» SOURCE DOCUMENT
_ _ _ _ _

Anonymizers are not entirely secure. If an anonymizer keeps logs of incoming and outgoing connections and the anonymizer is physically located in a country where it is subjected to warrant searches then there is a potential risk that government officials can reverse engineer and identify all users who used the anonymizer and how they used it.

Most anonymizers state they do not keep logs but there is currently no way to confirm that. However, if the user used another anonymizer to connect to the exposed anonymizer, that user is still anonymous. This is sometimes called daisy-chaining.

The safest way therefore is to use a chain of proxy servers to make your requests or use a specialist service like TOR which is designed to make it hard to track Internet usage.

P2P Torrents

People use torrents to download films, music and other software. Sometimes these are illegally obtained copies or pirated software.

The Pirate Bay was one of the most famous sites that people used to obtain torrents and the people behind it are currently involved in legal action as the US movie industry is trying to sue them for facilitating the illegal download of copyrighted material.

Even though they are just a search engine on the same lines as Google or BING (and you can find torrents on those search engines as well!) - it is pretty unfair as the Pirate Bay are not uploading the films themselves they are just a search engine that lists files of a certain type.

When you download torrents you use special software such as uTorrent or Deluge to download all the tiny pieces of the file you want. The idea is that because you are not downloading a whole file from one location but rather tiny bits of it from lots of locations you are not really breaking the law.

When you download you are a "leecher" and when you upload you are a "seeder". The software simplifies all this when you download a file as it connects all the tiny bits up for you so you don't have to worry about where they are coming from.

Also as you download you are also uploading the bits you have already downloaded so other people can obtain them. You can change your settings to prevent the uploading part of this if you want to by changing the ratio of upload versus download or the rate/speed that you upload (or even turn it off).

The Priate Bay was the biggest site on-line which is why it is being targeted and if you try accessing www.thepiratebay.org in your browser now I bet you it will be blocked by your ISP.

How to bypass

There are many proxies for the Pirate Bay which will allow you to access the site from a different URL. Just search for "Pirate bay proxies" and then pick one.

You might find an advert at the top of the page counting down - this is a way to access the site once the count is down to 0. Ignore the main part of the page and click on the "view" button that might appear after the countdown in the top right corner which should take you to the pirate bay proxy.

_ _ _ _ _

» ACTION ITEM
Proceed with the article on anonymizers and torrents, picking up right after its final sentence. The items have no connection to the article on anonymizers and torrents.

_ _ _ _ _

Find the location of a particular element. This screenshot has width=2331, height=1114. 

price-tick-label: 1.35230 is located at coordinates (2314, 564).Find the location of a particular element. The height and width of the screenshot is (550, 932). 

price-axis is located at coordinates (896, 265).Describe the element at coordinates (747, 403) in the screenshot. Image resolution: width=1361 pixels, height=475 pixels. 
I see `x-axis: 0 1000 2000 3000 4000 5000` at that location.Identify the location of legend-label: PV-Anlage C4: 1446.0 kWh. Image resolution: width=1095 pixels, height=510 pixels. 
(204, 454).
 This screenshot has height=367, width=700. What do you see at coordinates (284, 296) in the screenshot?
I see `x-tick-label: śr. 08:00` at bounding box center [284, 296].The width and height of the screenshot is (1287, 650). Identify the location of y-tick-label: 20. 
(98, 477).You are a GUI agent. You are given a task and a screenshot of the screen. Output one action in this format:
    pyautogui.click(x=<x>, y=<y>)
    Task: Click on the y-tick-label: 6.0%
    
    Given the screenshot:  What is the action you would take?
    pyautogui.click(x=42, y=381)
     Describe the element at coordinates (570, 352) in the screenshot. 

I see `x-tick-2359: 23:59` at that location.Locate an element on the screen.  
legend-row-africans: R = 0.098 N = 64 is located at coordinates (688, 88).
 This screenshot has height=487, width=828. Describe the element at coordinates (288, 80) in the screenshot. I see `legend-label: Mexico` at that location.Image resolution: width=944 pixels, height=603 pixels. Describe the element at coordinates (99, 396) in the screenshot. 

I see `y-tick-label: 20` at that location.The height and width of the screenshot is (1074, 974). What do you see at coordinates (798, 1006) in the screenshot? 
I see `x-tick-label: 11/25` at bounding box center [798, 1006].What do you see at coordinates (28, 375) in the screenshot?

_ _ _ _ _

» YOUR RESPONSE
You might have to try a few out first but I use https://piratereverse.info. As soon as the ISP shuts one down another one will pop up (just like the thousands of people who pointed domains at WikiLeaks when it was blocked) so you will always be able to find a site to get them from whether it's the Pirate Bay or a User Group or discussion board.

Also beware that many torrent tools will be flagged as Trojan down-loaders (even when they are not) and also that ISP's and other government organisations insert their own trackers that log the IP addresses of people downloading the torrents so that they can contact/blacklist/reduce your bandwidth etc. Therefore be careful and pick a good one and read up about trackers before engaging in torrent downloading.

To make the chance of being caught a lot less you can should change your torrent tool settings to go through a proxy server - preferably HTTPS (encrypted) or use any option that forces encryption when transferring files.

You should also change the port used by the tool in your settings from a random number to 80 or 8080 as these are common webserver ports and make it hard for ISP's to tell what kind of traffic is being transferred. If possible use a "block list" that will mean that all the data packets sent to or from you will bypass known ISP routers where they can be sniffed and identified. More and more ISP's are doing this so this is wise to prevent yourself from being caught.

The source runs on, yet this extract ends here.